A gravação do CD foi um outro aspecto de nosso trabalho. Disse ao engenheiro de gravação, Danilo Alvarez (vencedor do Grammy Latino 2017), que gostaria de ter tomadas longas, e que o CD seria o registro do processo de construção das interpretações das obras para o concerto final. Assim, privilegiamos o aspecto musical e expressivo, e evitamos aquele tipo de sessão de gravação picotada,

na qual há demasiada preocupação com a perfeição técnica, com repetição de pequenos trechos, quando, muitas vezes, acaba-se negligenciando a música por detrás das notas. Nas sessões de gravação, após a leitura e ensaio inicial, fizemos três ou quatro tomadas grandes de cada obra, eventualmente repetindo alguns trechos mais problemáticos. É preciso ainda processar todo o material gravado e realizar os mapas de edição. Se o CD não ficar impecável do ponto de vista da execução técnica, visto o curto tempo para leitura, ensaio e gravação de obras inteiramente novas para o grupo, estou certo de que teremos uma expressiva gravação, o documento sonoro de um processo artístico guiado pela concepção do próprio autor.

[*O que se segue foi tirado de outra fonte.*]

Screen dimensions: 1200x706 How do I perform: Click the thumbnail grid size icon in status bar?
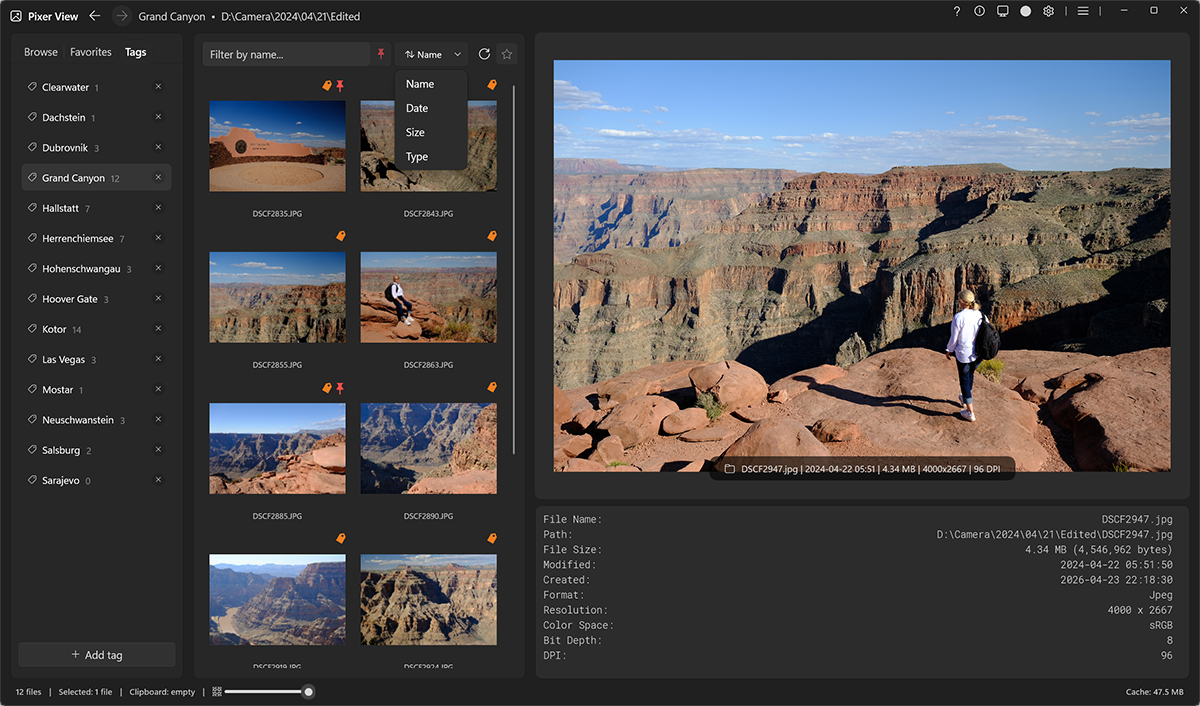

Neste momento, as dificuldades da Venezuela são inúmeras, devido a uma grave crise política e institucional, hiperinflação, com o consequente empobrecimento extremo da população, e crise de abastecimento, que leva

à falta de diversos itens básicos. A situação é crítica, e tem levado milhares de venezuelanos a um forçado êxodo do país. Diante dessa dura realidade,

o imperativo dos músicos que estão na Venezuela é resistir, tocar e lutar. 3 Tocar e lutar é o lema do El Sistema, e é o que os músicos venezuelanos têm feito com afinco desde muito tempo, deixando o seu exemplo para o mundo. Deixo aqui minha gratidão e admiração pelos músicos com os quais trabalhei na Venezuela que, apesar das nítidas dificuldades circundantes, demonstraram grande devoção e respeito à arte, empenhando-se ao máximo para o êxito desse projeto.

Links

  1. TED – José Antonio Abreu https://www.youtube.com/watch?v=Uintr2QX-TU

  2. Divulgação do concerto com a Orquestra Sinfónica de Venezuela. contrapunto.com/noticia/la-orquesta-sinfonica-de-venezuela-inicia-su-serie-internacional-con-melodias-brasileras-212899/

  3. Tocar y Luchar, documentário que expõe com profundidade e sensibilidade o El Sistema. https://www.youtube.com/watch?v=oIGUXapsI-I&t=2199s

 

 

Dimitri Cervo (1968) é autor de obras como Toro-Lobiana, Renova-te, Abertura Brasil 2012, e reconhecido como um dos mais inventivos e destacados compositores brasileiros. Além da composição sua atuação abarca, como intérprete de sua obra, a regência e o piano. Em sua trajetória destacam-se a estreia e reapresentações de obras como Abertura Brasil 2012 e Abertura Rio 450 Anos pela Orquestra Sinfônica Brasileira, o Concertante para Tímpanos pela Orquestra Petrobras Sinfônica, e Toronubá na turnê nacional da Sinfônica de Sergipe. Em 2017 regeu Toronubá frente à Orquestra de Câmara do Theatro São Pedro, e realizou ao piano solista, a estreia da Rapsódia Maracatu, para piano e orquestra, obra encomendada pela FUNARTE para a XXII Bienal do RJ, realizada na Sala Cecília Meireles. Em 2018, ano em que o compositor completa 50 anos, Toro-Lobiana recebeu estreia norte-americana, além de diversas apresentações, pelo BoCoCelli, grupo de cellos do Conservatório de Boston, tendo sida também apresentada em Viena. Canauê foi gravada no CD de compositores brasileiros a ser lançado pela OSPA, e a Abertura Brasil 2018 será apresentada pela primeira vez no Brasil pela OSB.